Like most sports, players/contestants rely on knowing the strong points of their teammates and try to decipher the strengths, weaknesses and personalities of their opponents’.
Unlike most sports, rodeo is fascinating in that the teammates and opponents don’t think or act as humans.
The communication between rider and horse during a barrel racing or roping event is incredible.
Understanding their opponents’ traits during the bronc, bull or roping events is critical.
Rodeo contestants are true athletes and deserve far more recognition than they often receive.
I’ve realized it has been over 15 years since I’ve worked on any form of motion/action photography.
With either night skies & light painting or my primary focus of historic artifacts and locations,
most of my subject matter has been very still. Depth of Field and composition had become my central focus and half my work involved tripod use for longer exposures.
This year I’ve been feeling the need to bring my photography back to me, inspire my feelings of creativity and learning.
I’ve gone back to many of the older techniques I learned in my film days, selective focus, soft focus, black & white (which has always been my preferred taste),
pinholes and zone-plates; I’ve even been trying to refine my use of strobes.
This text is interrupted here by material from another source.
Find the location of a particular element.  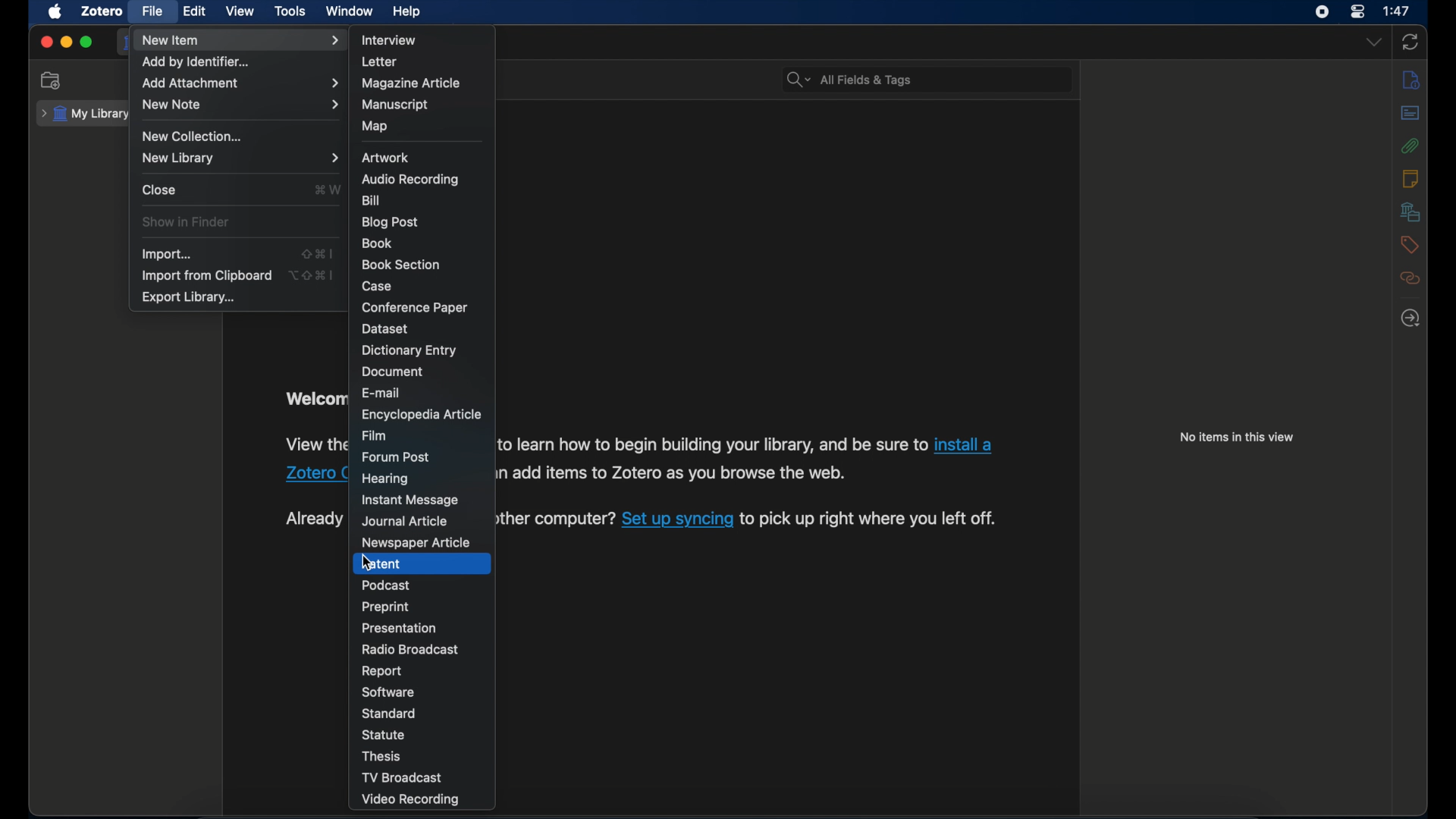

option + shift + command + I is located at coordinates (310, 275).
It has been difficult to find motion inspirational. I enjoy wind and water working a landscape but receive much more pleasure from simply watching.
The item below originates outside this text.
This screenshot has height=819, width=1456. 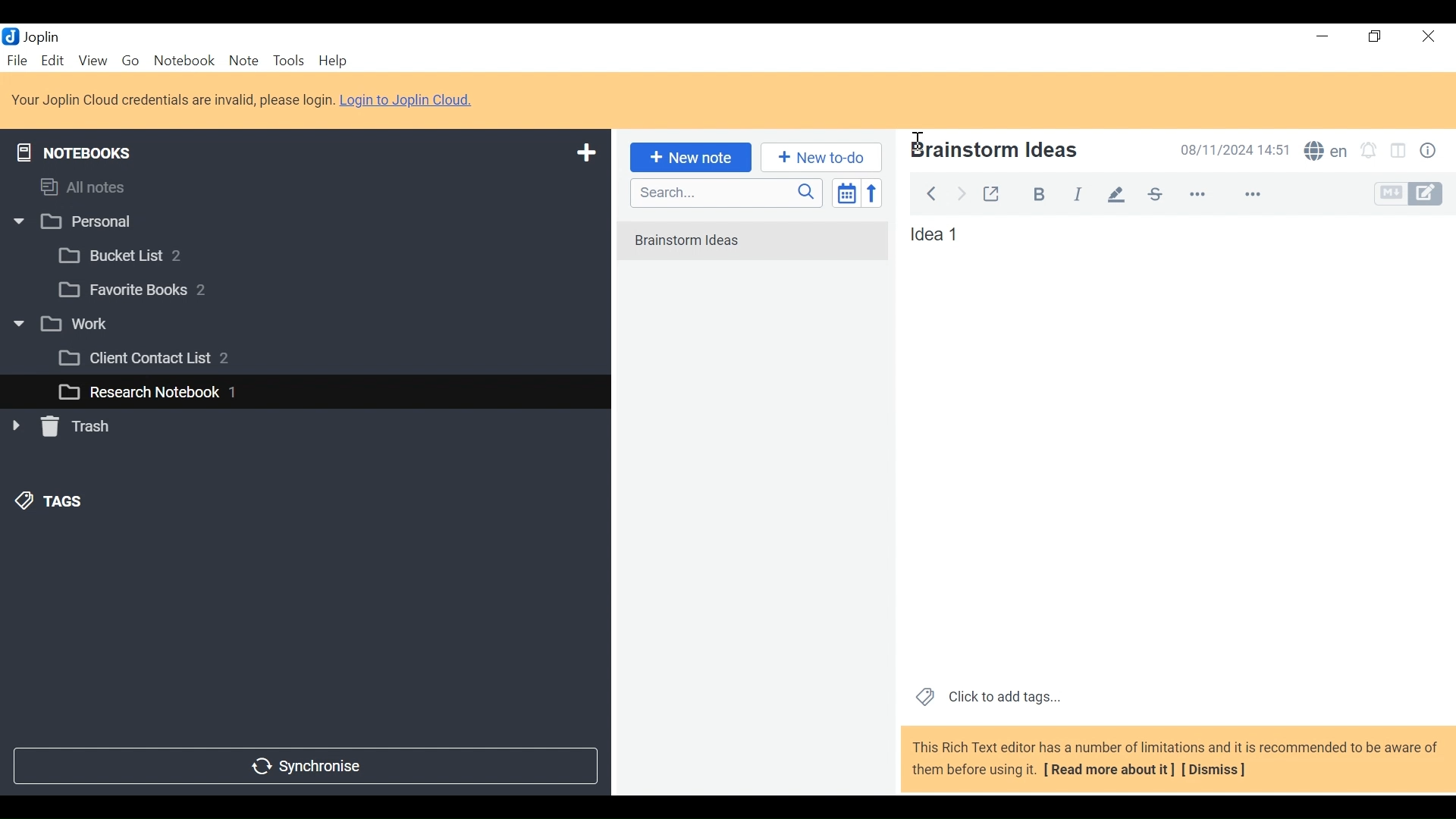 What do you see at coordinates (97, 184) in the screenshot?
I see `All notes` at bounding box center [97, 184].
The same applies to wildlife. And though I do enjoy partaking in certain sports, I find spectating is usually quite boring.
Reflecting back on my childhood, the two sports I always enjoyed watching were baseball and rodeo.
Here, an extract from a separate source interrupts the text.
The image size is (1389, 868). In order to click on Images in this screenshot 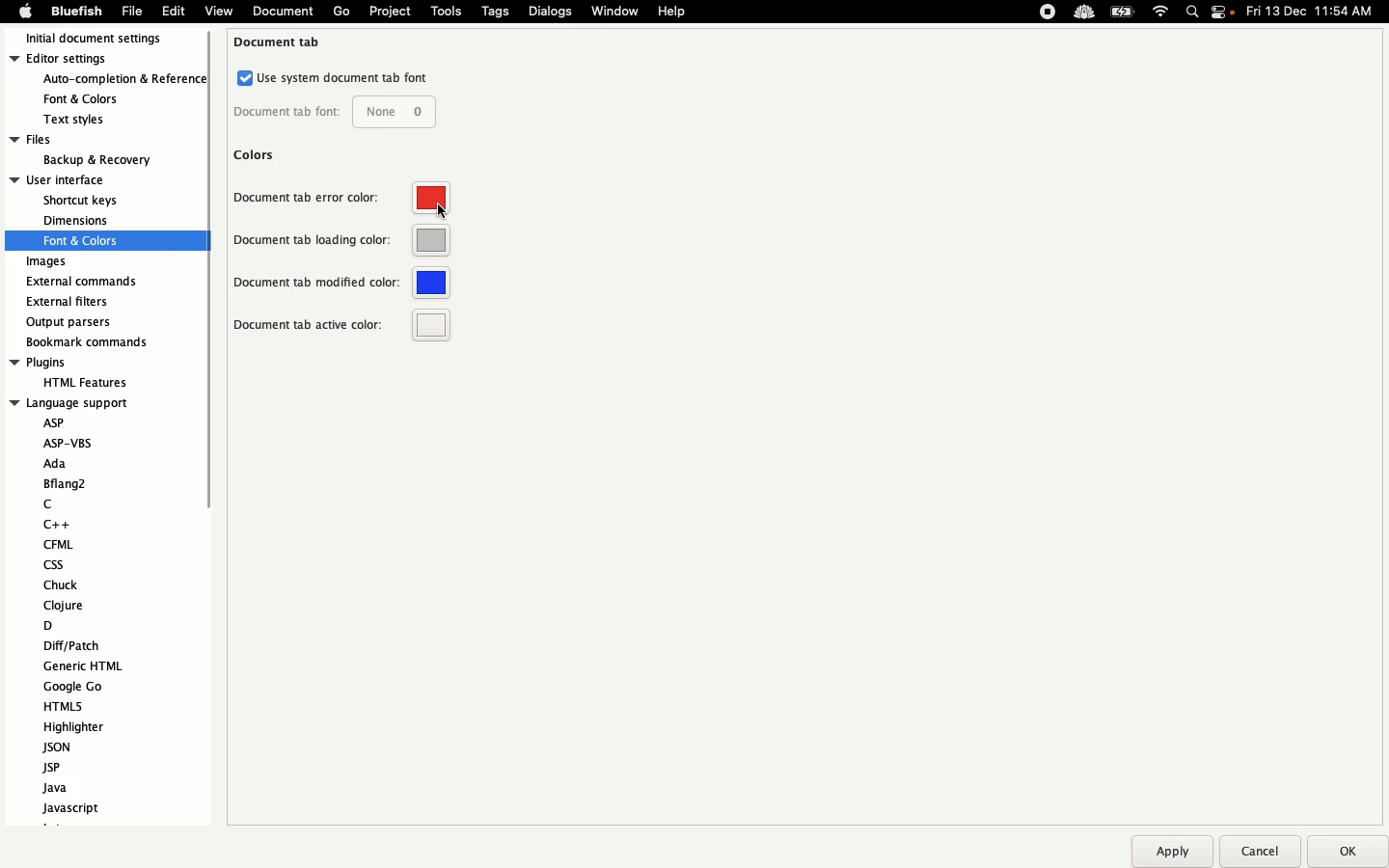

Besides requiring incredible athletic ability and endurance, I find rodeo fascinating because of the teamwork.
Especially when your partner, as well as the opponent, doesn’t reason with the human mentality.
Being able to communicate with your horse to make the tight turn of a barrel or cut a steer for roping takes talent.
Riding the bulls is one of the finest shows of endurance, agility and reading your opponent.